Космо, точно так же, как констебль Стайлз две недели назад, издал странный булькающий звук, как вода в канализационной трубе.
- Мое письмо?
- Ага.
- У лорда Икенхэма?
- Угу.
- Не понимаю...
- Сейчас поймешь.
И Гордон Карлисл рассказал все, что произошло в Хэммер-Лодж. Рассказ был длинным, и уже к середине челюсть Космо отвисла до предела, а к концу он совсем упал духом. Над головой сгустились беспросветные тучи.
- Что же теперь делать? - прохрипел он.
- О, не страшно. Теперь, когда мы встретились, все пойдет как по маслу.
- Пойдет?
- Ага.
- По маслу?
- Угу.
- Не понимаю, - сказал Космо.
Ойли сдержанно ухмыльнулся.
- Я же сказал - все очень просто. Ты напишешь дяде еще одно письмо, скажешь, что ты еще раз все обдумал, и остался при своем прежнем решении - публично признать, что это он, а не ты написал книгу. Скажи, что заявишь об этом через пару дней. Разве он не втянется в игру? Наверняка должен.
Обескураженный обильной едой желудок Космо работал на пределе, и это отрицательно сказалось на мыслительных способностях. Но все же Космо удалось уловить всю прелесть плана.
- Верно! Ведь неважно, что письмо у Икенхэма, правда же?
- Верно.
- Второе письмо сработает не хуже.
- Конечно.
- Я пойду домой и напишу его сейчас же.
- Не спеши. Я вижу у тебя Дейли Газетт. Ты прочел о романе с продолжением?

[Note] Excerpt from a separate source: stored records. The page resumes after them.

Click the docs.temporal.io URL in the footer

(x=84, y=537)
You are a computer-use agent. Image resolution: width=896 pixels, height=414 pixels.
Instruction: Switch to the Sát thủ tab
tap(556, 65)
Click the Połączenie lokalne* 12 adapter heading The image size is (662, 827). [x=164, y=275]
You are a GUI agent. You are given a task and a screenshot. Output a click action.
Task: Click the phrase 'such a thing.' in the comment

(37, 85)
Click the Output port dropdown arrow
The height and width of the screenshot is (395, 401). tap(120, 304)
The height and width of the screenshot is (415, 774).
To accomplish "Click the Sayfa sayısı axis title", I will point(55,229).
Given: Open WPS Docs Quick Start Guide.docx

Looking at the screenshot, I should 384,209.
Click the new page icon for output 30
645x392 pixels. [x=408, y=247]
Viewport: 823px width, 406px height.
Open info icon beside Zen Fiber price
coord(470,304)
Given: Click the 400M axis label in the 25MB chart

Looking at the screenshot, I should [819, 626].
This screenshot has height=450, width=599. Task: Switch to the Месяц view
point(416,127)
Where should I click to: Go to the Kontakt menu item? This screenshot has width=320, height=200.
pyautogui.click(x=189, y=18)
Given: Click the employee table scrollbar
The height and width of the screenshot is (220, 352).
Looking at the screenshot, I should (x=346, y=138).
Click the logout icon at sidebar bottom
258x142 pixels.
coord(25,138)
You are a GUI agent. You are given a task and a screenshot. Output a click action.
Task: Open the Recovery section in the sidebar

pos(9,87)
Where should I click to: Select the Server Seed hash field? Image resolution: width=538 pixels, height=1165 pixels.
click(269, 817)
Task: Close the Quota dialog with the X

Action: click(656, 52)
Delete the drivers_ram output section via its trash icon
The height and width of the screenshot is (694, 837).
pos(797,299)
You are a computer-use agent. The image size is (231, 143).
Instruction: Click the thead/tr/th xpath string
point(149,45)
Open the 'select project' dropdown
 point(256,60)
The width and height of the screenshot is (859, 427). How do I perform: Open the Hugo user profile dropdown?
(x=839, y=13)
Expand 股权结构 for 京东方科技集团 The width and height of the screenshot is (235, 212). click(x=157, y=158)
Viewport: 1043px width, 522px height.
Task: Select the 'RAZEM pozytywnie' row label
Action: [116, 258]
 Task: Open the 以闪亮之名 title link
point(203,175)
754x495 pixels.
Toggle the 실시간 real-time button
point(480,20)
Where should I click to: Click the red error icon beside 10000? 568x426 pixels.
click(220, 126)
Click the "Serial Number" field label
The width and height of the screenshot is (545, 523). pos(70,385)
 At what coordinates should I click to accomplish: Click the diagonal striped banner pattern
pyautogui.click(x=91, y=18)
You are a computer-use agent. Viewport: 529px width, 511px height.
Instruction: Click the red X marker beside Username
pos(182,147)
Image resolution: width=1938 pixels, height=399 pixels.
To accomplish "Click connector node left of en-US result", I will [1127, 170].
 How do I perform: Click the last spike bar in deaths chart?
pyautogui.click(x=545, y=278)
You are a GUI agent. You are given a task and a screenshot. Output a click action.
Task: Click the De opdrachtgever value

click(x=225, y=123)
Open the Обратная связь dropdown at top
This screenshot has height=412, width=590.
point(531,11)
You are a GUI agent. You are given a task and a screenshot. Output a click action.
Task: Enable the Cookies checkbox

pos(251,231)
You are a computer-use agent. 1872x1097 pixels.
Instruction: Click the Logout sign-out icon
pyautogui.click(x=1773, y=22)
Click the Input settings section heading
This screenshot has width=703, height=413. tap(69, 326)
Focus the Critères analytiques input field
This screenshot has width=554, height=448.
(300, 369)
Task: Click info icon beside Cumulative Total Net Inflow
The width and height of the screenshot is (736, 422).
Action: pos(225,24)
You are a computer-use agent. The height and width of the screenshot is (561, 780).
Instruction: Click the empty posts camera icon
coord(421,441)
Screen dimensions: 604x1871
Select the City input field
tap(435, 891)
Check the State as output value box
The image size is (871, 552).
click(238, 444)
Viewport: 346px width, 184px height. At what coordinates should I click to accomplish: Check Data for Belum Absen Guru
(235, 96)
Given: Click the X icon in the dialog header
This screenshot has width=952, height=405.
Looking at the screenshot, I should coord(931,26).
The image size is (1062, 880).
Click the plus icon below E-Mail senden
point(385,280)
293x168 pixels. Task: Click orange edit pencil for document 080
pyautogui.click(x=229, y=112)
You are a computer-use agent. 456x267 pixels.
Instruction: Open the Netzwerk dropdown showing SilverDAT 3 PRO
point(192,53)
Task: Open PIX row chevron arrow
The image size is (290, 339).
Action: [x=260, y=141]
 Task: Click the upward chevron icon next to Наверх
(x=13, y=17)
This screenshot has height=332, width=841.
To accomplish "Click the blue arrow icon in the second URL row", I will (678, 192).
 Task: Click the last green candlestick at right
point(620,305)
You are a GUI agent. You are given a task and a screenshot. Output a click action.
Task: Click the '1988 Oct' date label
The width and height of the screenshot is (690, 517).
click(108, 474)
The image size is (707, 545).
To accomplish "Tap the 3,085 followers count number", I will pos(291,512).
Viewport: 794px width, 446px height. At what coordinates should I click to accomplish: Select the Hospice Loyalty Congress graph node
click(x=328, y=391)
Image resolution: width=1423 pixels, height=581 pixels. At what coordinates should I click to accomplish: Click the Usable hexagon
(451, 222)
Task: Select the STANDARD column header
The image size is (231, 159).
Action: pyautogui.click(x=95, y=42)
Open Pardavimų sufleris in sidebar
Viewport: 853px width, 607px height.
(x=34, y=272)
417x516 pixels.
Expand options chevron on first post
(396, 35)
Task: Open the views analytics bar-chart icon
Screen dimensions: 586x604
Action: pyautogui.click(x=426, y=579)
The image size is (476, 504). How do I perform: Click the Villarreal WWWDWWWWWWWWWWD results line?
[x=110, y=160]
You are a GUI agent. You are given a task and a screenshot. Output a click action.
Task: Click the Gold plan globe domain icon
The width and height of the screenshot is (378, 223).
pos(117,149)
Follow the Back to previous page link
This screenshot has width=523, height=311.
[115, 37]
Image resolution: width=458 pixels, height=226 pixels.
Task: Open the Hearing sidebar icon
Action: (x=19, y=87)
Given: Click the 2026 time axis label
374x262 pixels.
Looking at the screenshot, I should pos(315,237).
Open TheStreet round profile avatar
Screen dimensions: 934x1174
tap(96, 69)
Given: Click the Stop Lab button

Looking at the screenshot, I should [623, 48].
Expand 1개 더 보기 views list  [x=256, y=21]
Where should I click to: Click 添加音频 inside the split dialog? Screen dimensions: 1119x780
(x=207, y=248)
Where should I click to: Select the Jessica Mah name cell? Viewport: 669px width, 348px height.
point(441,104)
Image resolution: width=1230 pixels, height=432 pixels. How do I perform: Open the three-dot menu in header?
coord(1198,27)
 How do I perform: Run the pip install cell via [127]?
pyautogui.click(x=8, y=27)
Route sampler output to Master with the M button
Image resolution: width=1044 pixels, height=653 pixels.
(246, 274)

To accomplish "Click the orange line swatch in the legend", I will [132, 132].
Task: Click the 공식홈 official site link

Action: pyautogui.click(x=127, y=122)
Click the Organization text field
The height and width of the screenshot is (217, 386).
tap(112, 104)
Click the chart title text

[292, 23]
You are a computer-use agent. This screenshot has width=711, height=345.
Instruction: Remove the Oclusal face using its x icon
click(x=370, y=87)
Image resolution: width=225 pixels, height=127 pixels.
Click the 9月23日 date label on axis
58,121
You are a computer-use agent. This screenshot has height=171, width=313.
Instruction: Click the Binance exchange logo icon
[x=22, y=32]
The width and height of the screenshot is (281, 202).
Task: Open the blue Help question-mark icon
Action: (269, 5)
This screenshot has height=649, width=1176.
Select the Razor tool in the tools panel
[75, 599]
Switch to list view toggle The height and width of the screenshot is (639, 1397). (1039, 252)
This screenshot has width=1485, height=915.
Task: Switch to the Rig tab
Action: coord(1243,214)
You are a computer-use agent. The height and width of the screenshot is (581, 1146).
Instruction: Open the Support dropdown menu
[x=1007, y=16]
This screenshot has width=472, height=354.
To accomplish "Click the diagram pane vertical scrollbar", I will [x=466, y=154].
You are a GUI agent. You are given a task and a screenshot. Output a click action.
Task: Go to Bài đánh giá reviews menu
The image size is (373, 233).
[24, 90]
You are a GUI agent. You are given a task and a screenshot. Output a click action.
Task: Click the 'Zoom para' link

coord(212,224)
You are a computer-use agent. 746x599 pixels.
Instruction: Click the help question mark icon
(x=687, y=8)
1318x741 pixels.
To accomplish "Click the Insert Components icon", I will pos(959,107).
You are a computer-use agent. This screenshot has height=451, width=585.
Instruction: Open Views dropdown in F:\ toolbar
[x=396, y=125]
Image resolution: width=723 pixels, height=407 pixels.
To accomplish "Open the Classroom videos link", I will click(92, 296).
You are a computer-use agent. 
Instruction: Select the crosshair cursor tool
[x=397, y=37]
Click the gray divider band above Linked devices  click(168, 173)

- Да. Думаю, это Саксби продал им его. Я получил письмо от одного литературного агента по имени Саксби. Он просил разрешения передать им книгу. Я разрешил. По-моему, неплохая идея.
- Ну так первым делом беги к нему и получи с него деньги.
- А вторым, - добавила Герти, - отстегни Ойли его долю. Семьдесят монет, если ты помнишь. Ты был должен пятьдесят, и занял еще двадцать - всего семьдесят.
- Верно. Припоминаю.
- А теперь, - сказала Герти с металлом в голосе, - и Ойли припоминает. Он заскочит к тебе через часок и заберет их.
Когда Космо появился в литературном агентстве Саксби, старый мистер Говард Саксби сидел за столом в своей комнате и вязал носок. Если бы вы поинтересовались, он бы сказал, что вяжет очень много, чтобы отвлечься от курения. Он очень много курит. Зачем? Чтобы отвлечься от вязания. Это был долговязый худой человек, лет за семьдесят, со странным, рассеянным взглядом, как у камбалы на прилавке рыбной лавочки. Его собеседники от этого всегда чувствовали себя какими-то бестелесными духами - он смотрел сквозь них и как будто не видел. И даже Космо, хотя был под завязку набит непроницаемой материей - ростбифом, рулетом, сыром - от его взгляда почувствовал себя прозрачным, будто наспех склеенным эктоплазмой.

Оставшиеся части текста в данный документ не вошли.